[Prompt] Continue the article about three Standard decks for Magic 2013 from where it stops.

[Provided text]
Thursday, July 12, 2012

Three Decks and a Challenge

For those of us who enjoy brewing decks and building carefully crafted stacks of cards, designed to cleave through the metagame, this weekend is one of the most exciting of the year. A new set, Magic 2013, becomes legal in all formats, and the metagame crashes wide open again.

In the last three months since Avacyn Restored, we’ve seen the metagame evolve. GR Aggro adopted Wolvir Avenger, and then Bonfire of the Damned. Wolf Run decks increasingly leaned towards Naya – seeking to utilize the power of Elesh Norn. Gerry Thompson ‘broke the format’ with Angel Delver, incorporating Restoration Angel and making your own turn seem much less safe. Infect with Wild Defiance and Venser Control lists cropped up again, and somehow, Esper Control began to win again. The lack of bannings in Standard pushed forward a surge of innovation as chinks began to appear in Delver’s armor. Blood Artists came to aid the Zombie apocalypse, and Naya Pseudo-pod, championed by Brian Kibler, left dead insects strewn about for weeks, while others continued to innovate on Delver itself, trying to recapture Faeries and Caw-Blade’s dominance.

Things have been interesting, to say the least.

Now, Magic 2013 has added 249 cards to our available pool, and we have three months before Return to Ravnica lights the heavens (and our minds) aflame. We’ll lose Titans, Swords, Phyrexian Mana, and a slew of other powerful cards. That’s where we’re headed.

Here’s where we are now:

Metagame Analysis Provided by MTGPulse

Delver is still clearly the deck to beat in the format, but Kibler’s Naya Humans is coming in strong in the last few weeks. Zombies remains powerful, as does Wolf Run and RG. Looking at M13, we can see that there’s quite a few cards that are looking to find a home in decks. I wrote about a few of them HERE, last week.

Today, we’re going to take a look at three decks that my friends and I have been playing with. We’ll see what makes them powerful, what choices we have, and where they’re weak.

MONO-GREEN-BEATDOWN

As soon as I saw Rancor in the spoiler, I knew that this was going to be the deck gaining the most. Dungrove Aggro had long been a deck hovering around Tier 2. For a week or so, it broke into the metagame, boasting a good matchup against Delver. Unfortunately, Dungrove could be 10/10+, but without Trample, it could never really break through for those last points of damage, and splashing for Kessig Wolf Run damaged Dungrove Elder’s P/T too much.

Now, we have arguably the best aura ever printed to work with, and Dungrove Elder…well, he’s not happy.


(editor's note: The above list should include 2 Yeva, Nature's Herald, 2 Mwonvuli Beast Tracker, and 1 Thragtusk. Mtgpulse has not updated for M13 as of the writing of this piece.)

Marshall sent me this list, and I made only a few tweaks to it. This deck incorporates an aggressive early game plan that resists removal more effectively than any other deck on the market. It forces early spells out to try to slow us, only to have the big guns come online and crush them beneath.

[Records]

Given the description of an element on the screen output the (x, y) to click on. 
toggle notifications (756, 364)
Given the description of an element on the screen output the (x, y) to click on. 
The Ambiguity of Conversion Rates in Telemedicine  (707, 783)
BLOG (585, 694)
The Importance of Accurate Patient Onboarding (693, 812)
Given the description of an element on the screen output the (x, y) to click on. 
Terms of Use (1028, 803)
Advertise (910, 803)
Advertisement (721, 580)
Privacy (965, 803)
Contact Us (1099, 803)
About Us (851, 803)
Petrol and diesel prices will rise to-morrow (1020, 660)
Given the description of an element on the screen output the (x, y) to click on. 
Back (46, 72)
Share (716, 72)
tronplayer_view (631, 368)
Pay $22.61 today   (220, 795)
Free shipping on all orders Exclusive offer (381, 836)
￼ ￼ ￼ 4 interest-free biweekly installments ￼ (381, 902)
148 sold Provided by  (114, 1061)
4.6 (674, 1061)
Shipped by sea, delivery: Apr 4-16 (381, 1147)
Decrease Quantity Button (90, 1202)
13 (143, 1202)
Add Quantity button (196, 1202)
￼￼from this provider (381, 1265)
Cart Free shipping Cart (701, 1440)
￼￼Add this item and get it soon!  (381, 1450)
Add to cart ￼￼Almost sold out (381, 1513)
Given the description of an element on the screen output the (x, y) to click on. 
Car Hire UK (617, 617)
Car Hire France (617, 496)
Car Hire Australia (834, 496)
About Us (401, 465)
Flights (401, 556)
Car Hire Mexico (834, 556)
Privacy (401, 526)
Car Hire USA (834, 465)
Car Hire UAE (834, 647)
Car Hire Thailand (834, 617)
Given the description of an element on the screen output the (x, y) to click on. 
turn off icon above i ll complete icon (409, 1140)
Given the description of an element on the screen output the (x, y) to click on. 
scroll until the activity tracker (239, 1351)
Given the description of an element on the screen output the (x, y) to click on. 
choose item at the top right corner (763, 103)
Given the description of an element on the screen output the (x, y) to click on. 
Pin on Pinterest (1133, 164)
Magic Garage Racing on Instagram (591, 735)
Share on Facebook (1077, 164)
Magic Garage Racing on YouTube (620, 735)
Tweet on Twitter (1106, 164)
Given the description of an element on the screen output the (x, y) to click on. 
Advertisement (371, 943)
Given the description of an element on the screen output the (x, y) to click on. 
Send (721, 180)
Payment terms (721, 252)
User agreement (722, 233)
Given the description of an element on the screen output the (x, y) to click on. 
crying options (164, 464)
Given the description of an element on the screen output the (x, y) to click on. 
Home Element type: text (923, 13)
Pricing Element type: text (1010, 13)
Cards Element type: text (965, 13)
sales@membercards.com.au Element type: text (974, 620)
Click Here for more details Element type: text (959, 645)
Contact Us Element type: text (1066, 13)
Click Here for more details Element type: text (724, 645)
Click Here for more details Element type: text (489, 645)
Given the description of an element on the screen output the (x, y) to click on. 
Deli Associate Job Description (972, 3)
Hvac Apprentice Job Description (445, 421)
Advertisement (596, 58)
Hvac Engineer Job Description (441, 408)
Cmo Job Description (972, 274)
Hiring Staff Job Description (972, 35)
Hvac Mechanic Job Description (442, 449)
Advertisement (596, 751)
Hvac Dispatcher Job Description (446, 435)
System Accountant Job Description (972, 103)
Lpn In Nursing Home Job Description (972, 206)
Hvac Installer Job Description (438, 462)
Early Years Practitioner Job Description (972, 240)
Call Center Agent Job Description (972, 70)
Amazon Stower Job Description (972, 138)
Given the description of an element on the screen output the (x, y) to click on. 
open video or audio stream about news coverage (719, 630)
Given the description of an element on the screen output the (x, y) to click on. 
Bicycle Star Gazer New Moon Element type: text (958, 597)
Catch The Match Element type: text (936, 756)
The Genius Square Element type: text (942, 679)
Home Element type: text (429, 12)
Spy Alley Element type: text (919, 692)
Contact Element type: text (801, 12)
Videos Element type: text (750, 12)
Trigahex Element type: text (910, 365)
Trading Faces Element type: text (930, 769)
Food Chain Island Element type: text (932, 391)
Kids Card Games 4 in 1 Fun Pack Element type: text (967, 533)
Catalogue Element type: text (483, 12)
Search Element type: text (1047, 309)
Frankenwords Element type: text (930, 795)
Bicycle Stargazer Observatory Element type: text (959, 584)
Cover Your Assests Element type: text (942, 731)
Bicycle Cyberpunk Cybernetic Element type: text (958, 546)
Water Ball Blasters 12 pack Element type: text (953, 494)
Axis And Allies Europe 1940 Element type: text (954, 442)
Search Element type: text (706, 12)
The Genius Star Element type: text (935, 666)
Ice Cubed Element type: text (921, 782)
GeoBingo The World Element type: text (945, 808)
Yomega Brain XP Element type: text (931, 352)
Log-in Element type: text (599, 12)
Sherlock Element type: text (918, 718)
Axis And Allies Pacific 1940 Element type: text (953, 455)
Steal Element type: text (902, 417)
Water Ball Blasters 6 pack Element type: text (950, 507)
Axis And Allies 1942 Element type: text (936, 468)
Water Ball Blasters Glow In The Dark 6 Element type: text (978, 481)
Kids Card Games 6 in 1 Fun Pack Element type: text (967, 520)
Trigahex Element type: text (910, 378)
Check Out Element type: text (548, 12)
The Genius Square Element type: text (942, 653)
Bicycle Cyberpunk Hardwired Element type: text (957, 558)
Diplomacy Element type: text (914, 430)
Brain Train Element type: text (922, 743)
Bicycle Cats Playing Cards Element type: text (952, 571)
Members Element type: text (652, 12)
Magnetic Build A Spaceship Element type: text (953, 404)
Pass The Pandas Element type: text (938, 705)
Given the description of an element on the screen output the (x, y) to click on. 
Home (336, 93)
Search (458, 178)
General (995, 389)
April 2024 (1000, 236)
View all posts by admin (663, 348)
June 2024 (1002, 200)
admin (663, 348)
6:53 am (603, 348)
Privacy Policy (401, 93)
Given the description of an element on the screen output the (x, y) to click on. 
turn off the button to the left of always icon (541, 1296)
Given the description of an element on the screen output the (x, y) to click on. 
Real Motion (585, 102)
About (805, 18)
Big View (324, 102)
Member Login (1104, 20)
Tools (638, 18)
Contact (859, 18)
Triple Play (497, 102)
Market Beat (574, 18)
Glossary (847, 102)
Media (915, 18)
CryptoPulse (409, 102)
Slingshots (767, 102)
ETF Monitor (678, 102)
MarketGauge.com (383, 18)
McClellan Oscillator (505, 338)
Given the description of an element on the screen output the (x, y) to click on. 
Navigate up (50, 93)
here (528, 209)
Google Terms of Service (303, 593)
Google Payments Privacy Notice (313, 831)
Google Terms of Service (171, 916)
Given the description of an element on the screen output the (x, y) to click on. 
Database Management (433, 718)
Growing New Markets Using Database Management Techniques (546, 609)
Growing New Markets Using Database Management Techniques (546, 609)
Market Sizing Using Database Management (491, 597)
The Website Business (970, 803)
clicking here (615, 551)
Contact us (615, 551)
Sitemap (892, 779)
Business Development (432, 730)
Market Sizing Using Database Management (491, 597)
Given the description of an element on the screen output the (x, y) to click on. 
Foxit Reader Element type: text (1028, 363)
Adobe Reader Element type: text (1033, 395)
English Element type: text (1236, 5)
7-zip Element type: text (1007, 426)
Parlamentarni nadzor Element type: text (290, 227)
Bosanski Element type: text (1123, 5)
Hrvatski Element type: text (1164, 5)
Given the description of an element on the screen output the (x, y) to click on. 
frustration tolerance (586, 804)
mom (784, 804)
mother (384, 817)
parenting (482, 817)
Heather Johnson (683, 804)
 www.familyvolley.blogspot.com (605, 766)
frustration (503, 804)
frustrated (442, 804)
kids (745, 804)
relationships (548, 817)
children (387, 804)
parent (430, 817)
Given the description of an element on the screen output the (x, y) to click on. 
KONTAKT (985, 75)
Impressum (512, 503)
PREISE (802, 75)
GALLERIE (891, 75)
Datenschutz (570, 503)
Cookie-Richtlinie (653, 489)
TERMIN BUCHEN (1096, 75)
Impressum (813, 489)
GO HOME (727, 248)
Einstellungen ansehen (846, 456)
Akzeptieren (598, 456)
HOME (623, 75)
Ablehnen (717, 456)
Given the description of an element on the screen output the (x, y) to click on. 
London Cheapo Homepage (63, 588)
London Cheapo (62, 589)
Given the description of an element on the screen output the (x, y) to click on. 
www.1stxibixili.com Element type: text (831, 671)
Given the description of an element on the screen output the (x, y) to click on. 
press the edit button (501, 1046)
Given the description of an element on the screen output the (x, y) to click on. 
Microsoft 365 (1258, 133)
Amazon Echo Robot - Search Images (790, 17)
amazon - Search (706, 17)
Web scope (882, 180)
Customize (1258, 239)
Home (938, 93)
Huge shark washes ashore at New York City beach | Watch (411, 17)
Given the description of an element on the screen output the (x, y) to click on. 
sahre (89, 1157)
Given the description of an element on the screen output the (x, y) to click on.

[Answer for the task]
Thragtusk can act as a Green Sun’s Zenith target for 5 life and extra bodies, while Yeva allows us to fight through opposing countermagic (Cast one spell on End step, and another during your main phase, overloading their available mana). Strangleroot Geist and Dungrove act as a duo that, with Rancor, can punch through anything. T1 mana dork, T2 Geist and Rancor, Swing for 4 seems like a powerful Turn 2 option.

Revenge of the Hunted is an extremely powerful card, often amounting to Plague Wind for G, but I’m not sure that we want two of them in the deck. Likewise, I’m not sure that Primeval Titan is where we want to be in a deck that isn’t running any utility lands. Perhaps splashing a single Kessig Wolf Run and Mountain as targets could be an option – or else removing the Titan in favor of a tutor target – like Silklash Spider. (Look it up, it isn’t terrible!)

 The sideboard is obviously fairly dependent on the metagame that develops, so I’ll leave that up to you. I think the addition of Rancor gives this deck the kind of legs that it needs to trample over the competition.


NAYA FLICKER, or “How I Learned To Love Summoning Sickness.”


(editor's note: Please assume there are 2 Thragtusk and 2 Thundermaw Hellkite on the above list. MTGPulse hasn't updated for M13 yet.)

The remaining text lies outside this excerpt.